■ THE PROBLEM ■
Return exactly the lines of the entries that start at the line containing "Task: Open the font size 12 dropdown" and continue to the last line. Omit the pictures.

■ PROVIDED INFORMATION ■
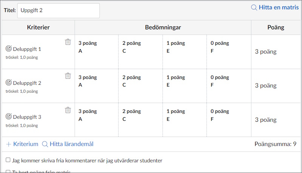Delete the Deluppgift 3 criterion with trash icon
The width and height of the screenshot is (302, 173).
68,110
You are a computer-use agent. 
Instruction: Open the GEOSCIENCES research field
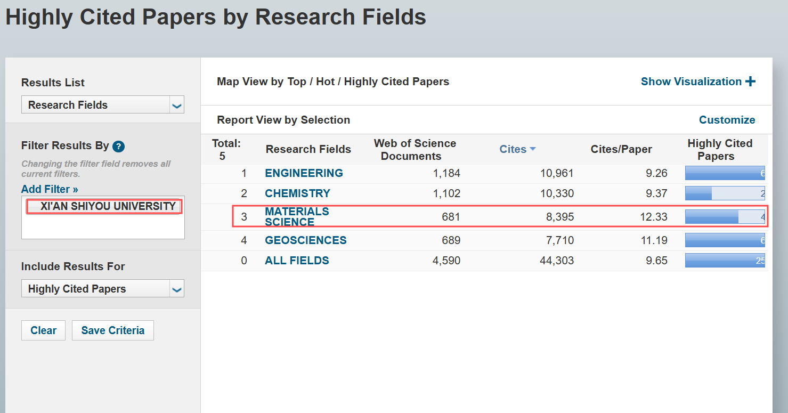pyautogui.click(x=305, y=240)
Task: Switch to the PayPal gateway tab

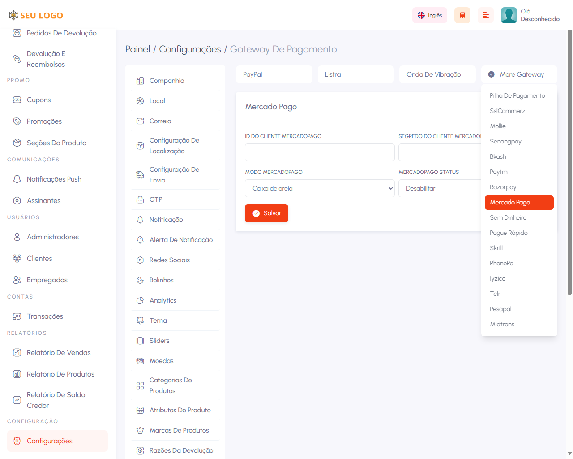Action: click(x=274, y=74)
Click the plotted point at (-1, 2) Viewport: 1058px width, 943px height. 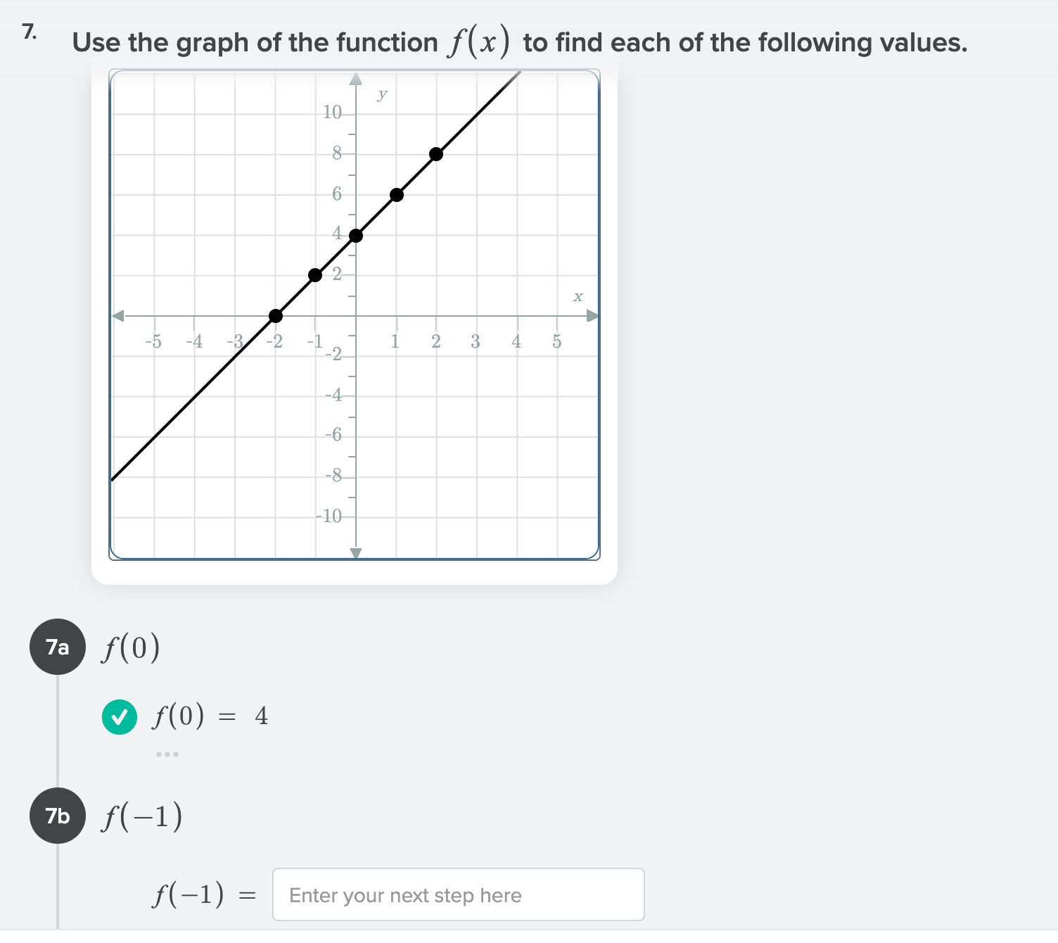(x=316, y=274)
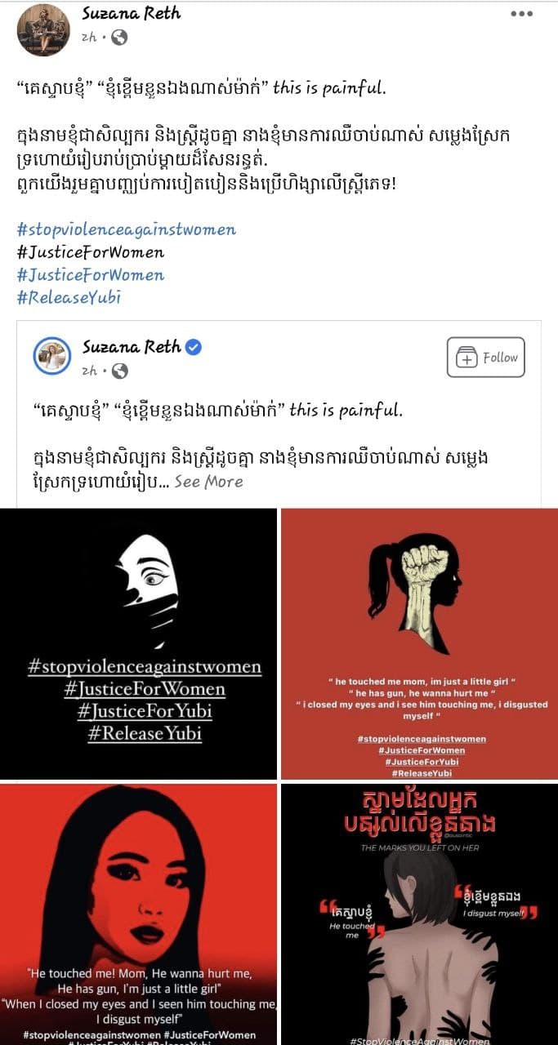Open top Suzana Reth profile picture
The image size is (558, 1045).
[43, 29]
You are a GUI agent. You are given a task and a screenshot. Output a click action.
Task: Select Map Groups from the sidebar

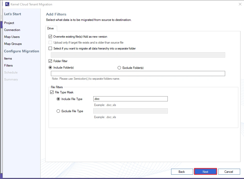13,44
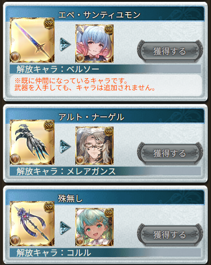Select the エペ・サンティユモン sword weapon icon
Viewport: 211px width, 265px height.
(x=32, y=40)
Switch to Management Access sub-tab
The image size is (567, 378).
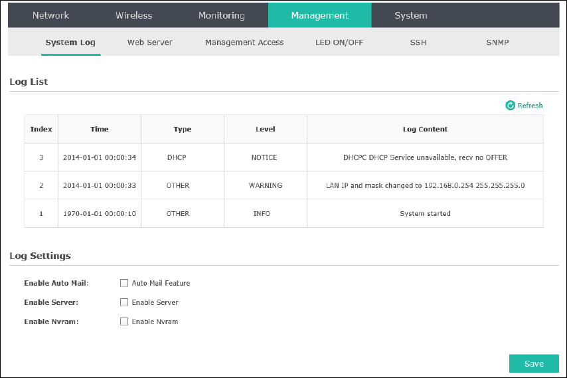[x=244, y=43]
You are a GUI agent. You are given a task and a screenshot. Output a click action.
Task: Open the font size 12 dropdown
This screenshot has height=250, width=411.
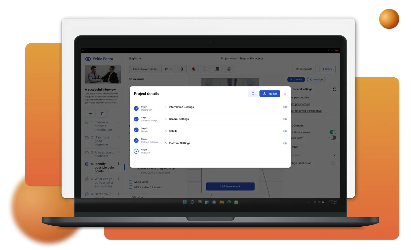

■ EXERCISE OUTPUT ■
Task: Open the font size 12 dropdown
This screenshot has height=250, width=411.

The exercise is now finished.